Kamu hizmeti, yararlı ve şerefli bir görev olmakla beraber, birçok kişide, kendisi kanıtlamak, servet yapmak, vb., kötü his güclerine kapılmış olarak karşımıza çıkar. Bu düzeyde de hizmeti veren, vereceğine, kamudan almaya, kamuyu sömürmeye başlar. Bizçok bölümde bu güçlerin kamuya zararı az olmakla beraber, politika ve partizanlık ilâve olduğunda etki yepyeni boyutlara ulaşır.
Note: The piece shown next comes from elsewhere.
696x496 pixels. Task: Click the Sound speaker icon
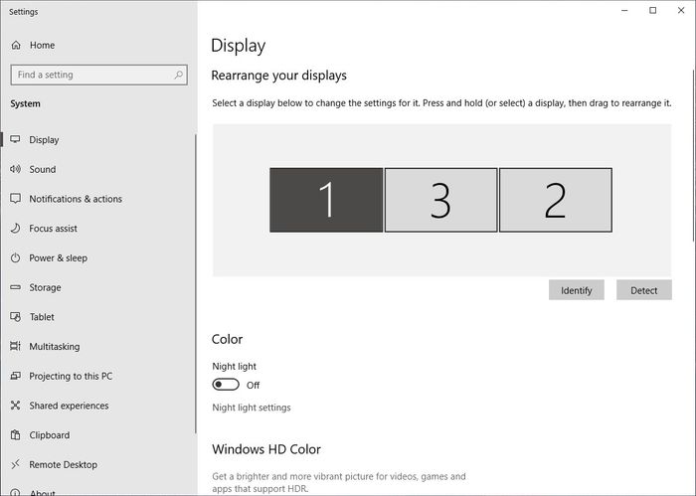point(16,169)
Gayeler, kötü güçler kişinin ölçüsünden çıkıp bir parti kapsamına yükselerek, tamamen büyük bir kitlenin zararına, etkileme yoluna girer.

Partizanlık, ayrılma, bölünme, his güçlerinin gruplaşarak çarpışmaya başlamasından başka birşey değildir. Bazı kişiler arzularını bir çatı altında yerine getiremediklerinden, başka bir çatı kurarak arzularını oradan gerçekleştirmek yolunu ararlar. Bu çatılara katılan gruplar da halkın parçalanmasını, gayelerin çelişkiye düşmelerini, ortaya çıkarır.

İstisnalar olmakla beraber, genellikle, halkın erdemlik için değil de, parti bağlılığiyla verdiği oy ile seçilen görevlilerden umuma yarıyacak sonuçlar beklemek de, yukarıdaki nedenlerle, verimli olamaz. Bügün hem bütün yurtta, hem de Bodrum’da durum budur, ve 1940 lardan sonra daima böyle olagelmiştir. Bu nedenle de içinde bulunduğumuz durumlara düşmüş bulunuyoruz. Yetkililerin Milli vazifeleri ve sorumluluklarını unutup, partilere sadakat ve sade kendilerine faydalı hâle gelmeleri, bizi bu hallere düşürmüştür.

Ayni kötü güçler bizden daha ileri olan toplumlarda mevcut olsa da, umumun yararına çalışması için geliştirilmiş olan idare sistemlerinde, rölatif olarak, etkilerinin de ters oranla azaldığı görülmektedir. Örf ve adetler, seçim kanunlarının düzenliliği, sistemin kişiden başlayarak aşağıdan yukarıya doğru çalışmasını öneren uygar tutumlar nedeniyle, birçok ülkelerde yeterli sonuçlar alınabilmektedir.

Demek ki seçilen kişilerin kalitsinin alınacak neticelerde, insanların bütün zayıf tarafları bulunmasına rağmen, çok olumlu veya olumsuz etkisi olmaktadır.

Bugüne kadar Bodrum’luların göreve getirdikleri kişilerin çoğunun, erdemlikleri için değil, Bodrum’lu oldukları için seçilmiş olmaları, başarı olasılığımızı daraltmaktadır.

Bodrum halkının yarımadaya artık dışarıdan gelip yerleşmiş olanlarla karıışmış olduğunu kabul etmemiz gerekir. Bu nedenle de eskiden kendi yağında kavrulabilen, kendi ayıbını kendisi örten anlayış yeterli olmamaktadır. Karmaşık bir guruba karma bir idare grubunun gerektiği artık kaçınılmaz bir hakikattir.

Her düzeyde, bütün atamaların, kim oldukları için değil,  erdemlik yönünden, değerleri nedeniyle seçilmesinden başka çıkar bir yolumuz yoktur. Mevcut kadro da bu anlayış altında, elenmeli, yenilenmelidir.

Ancak, hizmetimizde olan, sayıları bin’i aşan, personelin kaliteleri yükseldiği takdirde, içlerinden verimli olabileceklerin oranı da artacak ve daha olumlu sonuçlar alınabilecektir.

Her toplum layik olduğu idareyi bulur, sözünü unutmayalım. Bodrum  yarımadasının sorunlarının çoğu değişime ayak uyduramamış olmasından kaynaklanmaktadır.

Vakit henüz geçmedi, hayır umutsuz olmayalım.